Although his decision is being described as a ‘shock’, this did not come to me as a surprise. Ever since his poor debate performance created doubts about his cognitive abilities, there has been an increasing number of calls from his supporters that for the good of the party and the country, he should quit. The whole process became a sort of sad deathwatch, knowing that the inevitable was near but not knowing when. I felt that Biden was going through some of the Kubler Ross five stages of grief, namely denial, anger, bargaining, depression and acceptance, and that he would at some point bow to the inevitable.

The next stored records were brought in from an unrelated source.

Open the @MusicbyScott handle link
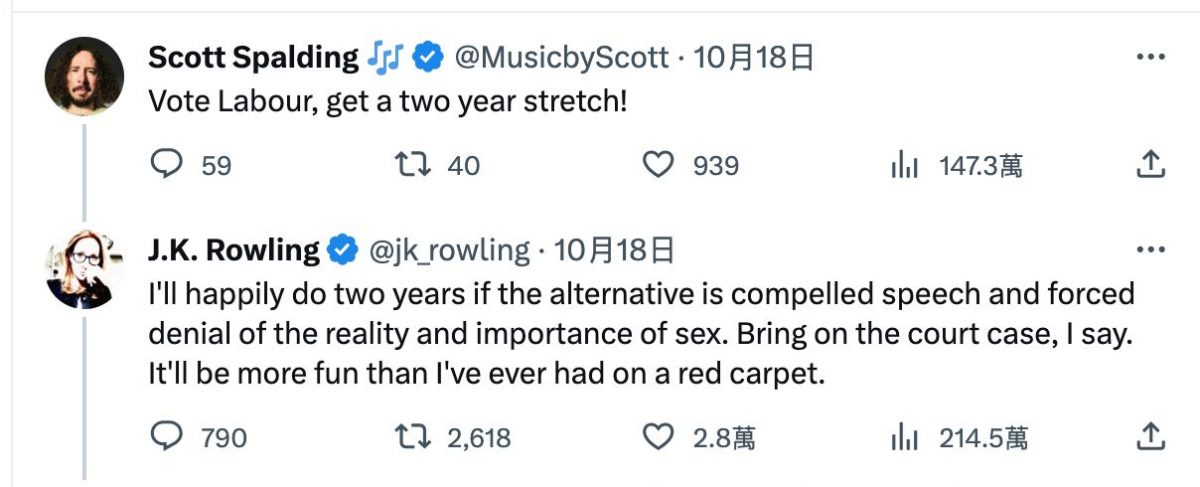 point(562,58)
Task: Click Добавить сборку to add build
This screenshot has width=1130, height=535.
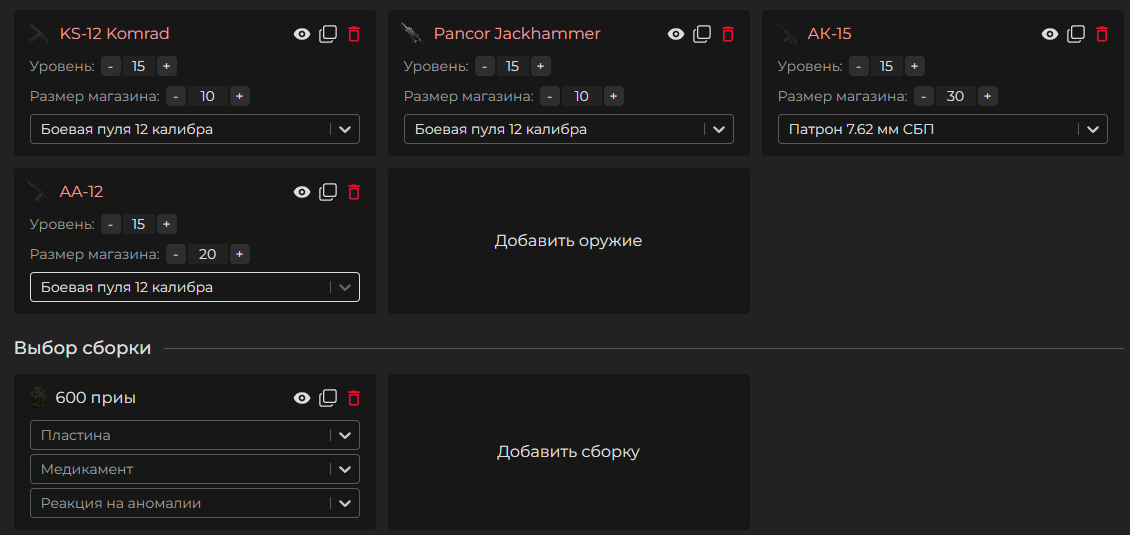Action: (x=568, y=452)
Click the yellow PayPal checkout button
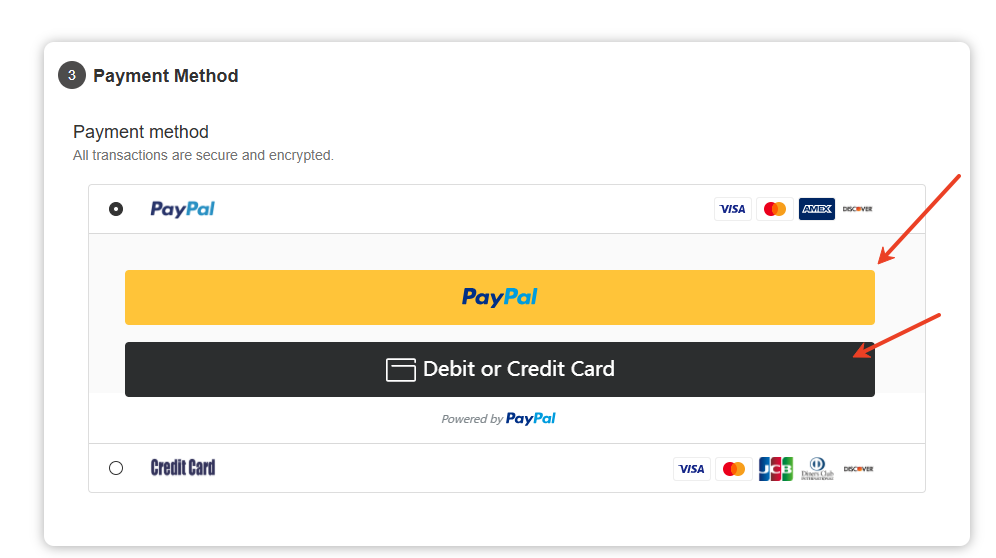 [x=499, y=297]
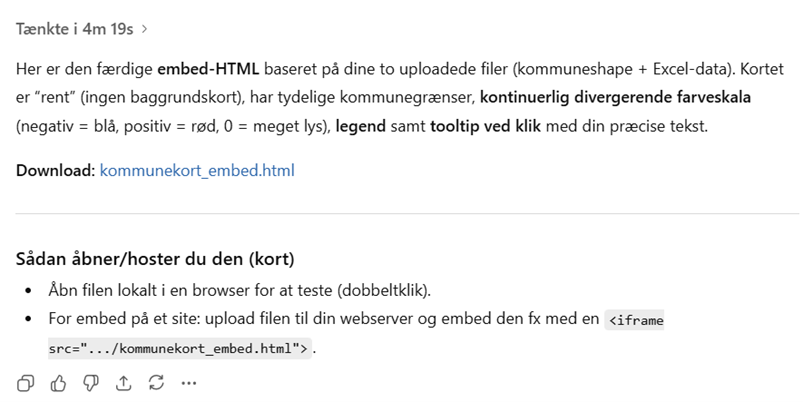803x402 pixels.
Task: Click the src=".../kommunekort_embed.html" code text
Action: click(x=180, y=348)
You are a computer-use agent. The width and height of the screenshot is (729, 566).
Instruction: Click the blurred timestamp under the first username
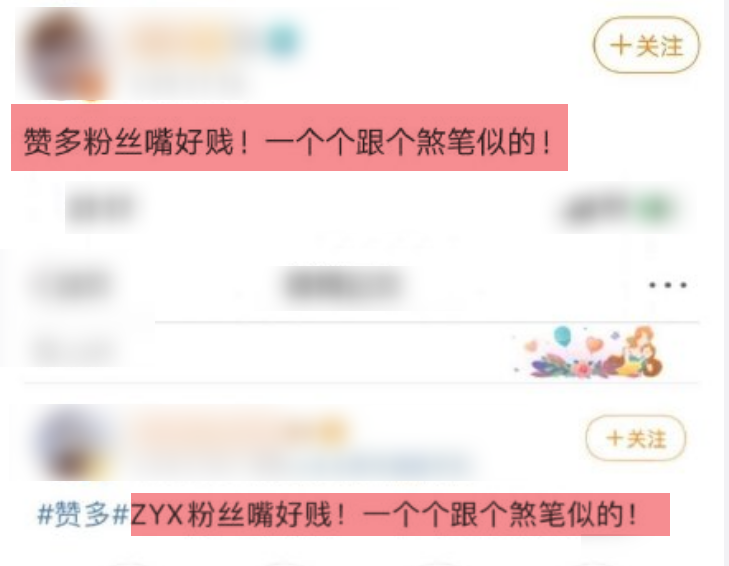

It would not have been easy for Biden to reach the acceptance stage. He is a lifelong politician whose ambition to become president was thwarted multiple times before achieving it late in life. He also had a pretty successful presidency, and must have wanted to continue it. But his tenure was marred by several bad moves, the biggest of which was his support for Israel’s horrendous treatment of the people of Gaza. That clearly angered many young people who can see injustice much more clearly than adults can and are less willing to compromise and make excuses for it.
So now the process of finding a successor begins.
I have never seen a presidential race like this one. On the Republican side you have an absolutely awful liar and narcissist grifter who has somehow managed to captivate a large number of supporters and bully his entire party leadership into groveling before him. On the Democratic side, you have a process in which they have less than four months to find a new nominee and rally support for them. The experience of other countries that do not have such an insanely long election process suggests that this timetable is feasible, though for Americans it will be novel.